Pero se desea o se siente un impulso hacia algo que no se posee. El filósofo, por ende, es aquel que, admitiendo no saber, experimenta un impulso por saber. Por eso, es filósofo quien se pone en una situación distinta del sabio, pero también distinta del ignorante. Porque tanto el sabio como el ignorante pueden reposar en su condición: uno ya sabe y no necesita saber; el otro no sabe ni le preocupa saber. Filósofo es aquel que advierte que le falta saber pero se ve impulsado en la busca de aquello que le falta. No se trata de una profesión, ni de una facultad humana, ni de una condición permanente: podríamos decir que, según la noción griega y ateniense de la filosofía, alguien puede filosofar en la medida en que necesita saber algo que admite no saber. En este sentido, la filosofía, a diferencia del saber y la ignorancia, es una actitud o un movimiento de la existencia humana que combina de una manera especial el saber y la ignorancia. Sé que hay algo que ignoro, pero lo quisiera saber. Eso que me falta, el saber algo, ejerce una atracción sobre mí, de manera que la pregunta insiste, por más que por momentos preferiría abandonarla. 

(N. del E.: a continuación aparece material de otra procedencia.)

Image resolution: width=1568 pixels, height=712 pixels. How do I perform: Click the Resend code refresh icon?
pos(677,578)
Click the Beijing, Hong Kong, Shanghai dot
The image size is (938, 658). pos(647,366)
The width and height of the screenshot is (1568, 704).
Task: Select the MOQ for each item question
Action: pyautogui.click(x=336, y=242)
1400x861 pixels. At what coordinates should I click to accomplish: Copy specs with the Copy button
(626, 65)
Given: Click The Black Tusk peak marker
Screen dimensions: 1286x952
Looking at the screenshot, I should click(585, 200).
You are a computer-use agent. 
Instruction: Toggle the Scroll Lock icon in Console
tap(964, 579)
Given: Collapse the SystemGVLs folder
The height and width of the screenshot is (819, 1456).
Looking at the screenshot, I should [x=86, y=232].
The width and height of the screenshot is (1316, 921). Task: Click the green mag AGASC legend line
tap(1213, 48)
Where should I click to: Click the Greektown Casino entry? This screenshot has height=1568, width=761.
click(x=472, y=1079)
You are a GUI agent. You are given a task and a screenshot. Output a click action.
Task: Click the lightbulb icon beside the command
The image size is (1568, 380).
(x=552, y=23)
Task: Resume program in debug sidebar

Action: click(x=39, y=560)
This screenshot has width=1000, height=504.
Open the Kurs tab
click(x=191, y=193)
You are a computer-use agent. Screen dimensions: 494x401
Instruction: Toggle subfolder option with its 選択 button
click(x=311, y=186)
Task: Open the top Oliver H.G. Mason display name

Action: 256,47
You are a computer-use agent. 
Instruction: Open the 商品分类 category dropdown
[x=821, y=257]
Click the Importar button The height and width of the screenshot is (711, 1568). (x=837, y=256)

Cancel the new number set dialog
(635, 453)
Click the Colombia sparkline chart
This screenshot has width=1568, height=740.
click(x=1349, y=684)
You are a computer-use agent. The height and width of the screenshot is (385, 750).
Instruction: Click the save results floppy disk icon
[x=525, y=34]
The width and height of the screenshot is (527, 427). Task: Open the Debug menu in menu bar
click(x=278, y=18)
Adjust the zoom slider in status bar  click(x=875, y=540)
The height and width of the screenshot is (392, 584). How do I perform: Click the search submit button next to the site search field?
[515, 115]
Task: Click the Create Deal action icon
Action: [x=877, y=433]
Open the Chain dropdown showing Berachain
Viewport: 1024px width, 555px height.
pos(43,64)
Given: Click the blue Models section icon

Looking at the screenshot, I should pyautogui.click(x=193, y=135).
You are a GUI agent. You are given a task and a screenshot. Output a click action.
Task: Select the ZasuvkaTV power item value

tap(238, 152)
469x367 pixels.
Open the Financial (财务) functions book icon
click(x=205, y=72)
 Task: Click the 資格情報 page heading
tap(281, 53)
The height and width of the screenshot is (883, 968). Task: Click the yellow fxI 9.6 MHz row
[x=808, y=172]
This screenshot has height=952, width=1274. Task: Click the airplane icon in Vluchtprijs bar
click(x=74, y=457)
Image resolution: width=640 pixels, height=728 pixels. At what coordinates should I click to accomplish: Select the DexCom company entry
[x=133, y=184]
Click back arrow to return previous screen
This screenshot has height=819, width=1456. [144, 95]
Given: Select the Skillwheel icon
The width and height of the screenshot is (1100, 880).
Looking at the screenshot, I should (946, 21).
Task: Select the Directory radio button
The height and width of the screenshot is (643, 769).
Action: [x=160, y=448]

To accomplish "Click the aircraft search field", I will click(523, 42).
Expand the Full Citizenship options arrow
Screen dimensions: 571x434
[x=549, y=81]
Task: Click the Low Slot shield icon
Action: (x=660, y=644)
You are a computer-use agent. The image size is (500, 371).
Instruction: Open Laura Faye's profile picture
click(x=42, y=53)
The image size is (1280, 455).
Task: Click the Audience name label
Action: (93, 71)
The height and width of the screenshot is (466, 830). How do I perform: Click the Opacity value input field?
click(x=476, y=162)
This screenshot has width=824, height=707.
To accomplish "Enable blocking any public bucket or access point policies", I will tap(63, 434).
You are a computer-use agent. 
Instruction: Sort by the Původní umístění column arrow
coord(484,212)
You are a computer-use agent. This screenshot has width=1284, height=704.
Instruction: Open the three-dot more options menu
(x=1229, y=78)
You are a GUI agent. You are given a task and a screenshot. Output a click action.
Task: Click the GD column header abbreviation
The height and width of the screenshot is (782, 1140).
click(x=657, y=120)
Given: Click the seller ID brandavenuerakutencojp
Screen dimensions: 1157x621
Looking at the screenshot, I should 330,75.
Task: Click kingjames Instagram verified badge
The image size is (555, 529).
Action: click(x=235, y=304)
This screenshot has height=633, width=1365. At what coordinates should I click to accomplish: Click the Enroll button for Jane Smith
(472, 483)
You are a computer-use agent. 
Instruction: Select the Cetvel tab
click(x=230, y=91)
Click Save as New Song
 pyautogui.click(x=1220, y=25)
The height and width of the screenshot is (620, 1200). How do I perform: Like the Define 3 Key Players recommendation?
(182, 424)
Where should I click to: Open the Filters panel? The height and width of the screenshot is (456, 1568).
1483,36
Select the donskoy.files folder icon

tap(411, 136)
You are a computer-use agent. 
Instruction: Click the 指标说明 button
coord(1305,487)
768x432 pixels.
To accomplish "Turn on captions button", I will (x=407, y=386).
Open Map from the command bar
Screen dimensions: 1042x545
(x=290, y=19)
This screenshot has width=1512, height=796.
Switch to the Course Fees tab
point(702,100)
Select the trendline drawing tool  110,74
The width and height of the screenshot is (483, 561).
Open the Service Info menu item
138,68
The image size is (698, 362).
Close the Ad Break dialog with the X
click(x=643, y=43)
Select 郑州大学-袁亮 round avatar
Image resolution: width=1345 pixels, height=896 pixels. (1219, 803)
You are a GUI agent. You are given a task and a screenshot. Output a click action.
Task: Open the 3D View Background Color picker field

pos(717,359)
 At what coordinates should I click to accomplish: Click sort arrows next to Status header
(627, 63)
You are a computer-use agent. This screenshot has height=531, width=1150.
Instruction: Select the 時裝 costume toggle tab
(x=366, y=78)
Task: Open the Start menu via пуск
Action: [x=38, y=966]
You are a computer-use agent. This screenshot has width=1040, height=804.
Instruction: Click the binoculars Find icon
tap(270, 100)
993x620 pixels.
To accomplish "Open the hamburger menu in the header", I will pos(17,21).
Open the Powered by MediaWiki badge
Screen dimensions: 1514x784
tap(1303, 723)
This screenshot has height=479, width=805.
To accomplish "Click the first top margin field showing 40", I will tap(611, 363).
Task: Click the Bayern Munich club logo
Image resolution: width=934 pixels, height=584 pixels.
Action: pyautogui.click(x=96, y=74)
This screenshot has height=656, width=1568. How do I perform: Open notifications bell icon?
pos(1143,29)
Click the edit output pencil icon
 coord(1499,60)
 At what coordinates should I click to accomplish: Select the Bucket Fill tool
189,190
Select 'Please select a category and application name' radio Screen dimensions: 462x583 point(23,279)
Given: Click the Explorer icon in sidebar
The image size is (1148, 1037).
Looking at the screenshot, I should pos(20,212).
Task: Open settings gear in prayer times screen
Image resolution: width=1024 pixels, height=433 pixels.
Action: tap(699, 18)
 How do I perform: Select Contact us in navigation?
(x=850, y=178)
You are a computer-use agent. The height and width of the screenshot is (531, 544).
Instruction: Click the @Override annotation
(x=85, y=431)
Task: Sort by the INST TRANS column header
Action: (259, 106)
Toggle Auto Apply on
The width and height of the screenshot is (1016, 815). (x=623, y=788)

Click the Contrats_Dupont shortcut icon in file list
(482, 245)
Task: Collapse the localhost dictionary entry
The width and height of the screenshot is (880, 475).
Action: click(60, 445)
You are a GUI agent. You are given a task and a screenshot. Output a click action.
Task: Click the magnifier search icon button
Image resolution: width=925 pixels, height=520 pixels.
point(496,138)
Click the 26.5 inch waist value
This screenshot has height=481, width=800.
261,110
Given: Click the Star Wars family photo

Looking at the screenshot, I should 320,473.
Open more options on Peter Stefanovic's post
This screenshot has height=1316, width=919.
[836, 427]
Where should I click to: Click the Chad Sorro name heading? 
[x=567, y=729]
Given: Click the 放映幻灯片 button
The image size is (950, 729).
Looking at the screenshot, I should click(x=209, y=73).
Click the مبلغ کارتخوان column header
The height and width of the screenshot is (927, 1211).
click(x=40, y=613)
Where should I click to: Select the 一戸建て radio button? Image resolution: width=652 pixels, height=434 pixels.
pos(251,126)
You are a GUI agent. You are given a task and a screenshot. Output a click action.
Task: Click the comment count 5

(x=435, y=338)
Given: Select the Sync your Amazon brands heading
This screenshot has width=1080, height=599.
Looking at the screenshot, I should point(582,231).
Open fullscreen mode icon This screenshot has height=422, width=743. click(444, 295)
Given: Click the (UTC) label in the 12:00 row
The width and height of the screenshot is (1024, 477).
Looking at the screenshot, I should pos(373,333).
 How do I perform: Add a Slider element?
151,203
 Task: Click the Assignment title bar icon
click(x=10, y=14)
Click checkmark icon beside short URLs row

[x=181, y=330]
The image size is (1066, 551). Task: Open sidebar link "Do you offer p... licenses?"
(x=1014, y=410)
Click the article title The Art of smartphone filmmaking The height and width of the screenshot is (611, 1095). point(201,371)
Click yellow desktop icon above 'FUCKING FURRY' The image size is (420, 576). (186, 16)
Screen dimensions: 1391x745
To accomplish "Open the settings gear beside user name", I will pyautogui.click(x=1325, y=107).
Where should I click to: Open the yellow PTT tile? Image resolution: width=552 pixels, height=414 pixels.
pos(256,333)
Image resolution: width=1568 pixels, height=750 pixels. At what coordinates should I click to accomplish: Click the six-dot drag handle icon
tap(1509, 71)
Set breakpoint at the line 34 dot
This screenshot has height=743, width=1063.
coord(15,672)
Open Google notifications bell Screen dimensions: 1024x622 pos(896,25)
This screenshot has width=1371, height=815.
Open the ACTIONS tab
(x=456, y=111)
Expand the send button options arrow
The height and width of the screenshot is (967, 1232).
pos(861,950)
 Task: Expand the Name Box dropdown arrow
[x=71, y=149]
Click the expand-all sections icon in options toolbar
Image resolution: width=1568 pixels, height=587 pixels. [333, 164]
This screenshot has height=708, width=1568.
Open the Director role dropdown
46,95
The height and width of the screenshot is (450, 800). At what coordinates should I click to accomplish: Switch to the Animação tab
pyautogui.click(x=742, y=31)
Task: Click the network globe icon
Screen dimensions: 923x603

Las preguntas filosóficas suelen tener esa estructura sencilla. Como ya dijimos: “¿qué es… tal cosa?” (por ejemplo, el tiempo, la verdad, la justicia, la valentía, el saber, etc). Pero su sencillez nos atrae hacia una experiencia abismal, porque nos enfrenta a esos fundamentos sobre los que nuestra vida reposa cuando no pensamos. Cuando pensamos filosóficamente, sentimos que el piso se nos mueve. La actitud propia del preguntar filosófico difiere de otras formas de preguntar que practicamos cotidianamente: cuando queremos saber cómo hacer algo, cómo obtener un cierto resultado, por ejemplo, cómo construir un edificio, cómo preparar una comida o cómo resolver el problema de la inflación, se trata de preguntas técnicas, preguntan ¿cómo? En cambio, la filosofía no pregunta técnicamente por el ¿cómo?, sino que su forma más clasica inquiere: ¿qué es…? Las preguntas filosóficas propician un tránsito hacia un bien, un saber o un valor del que no disponemos. Advertir que hay algo que falta en nuestro pensamiento y sentir que necesitamos eso que nos falta, que eso que no tenemos nos llama desde una distancia atractiva, sin que podamos resistirnos, sin poder olvidarlo: eso es lo propiamente inquietante.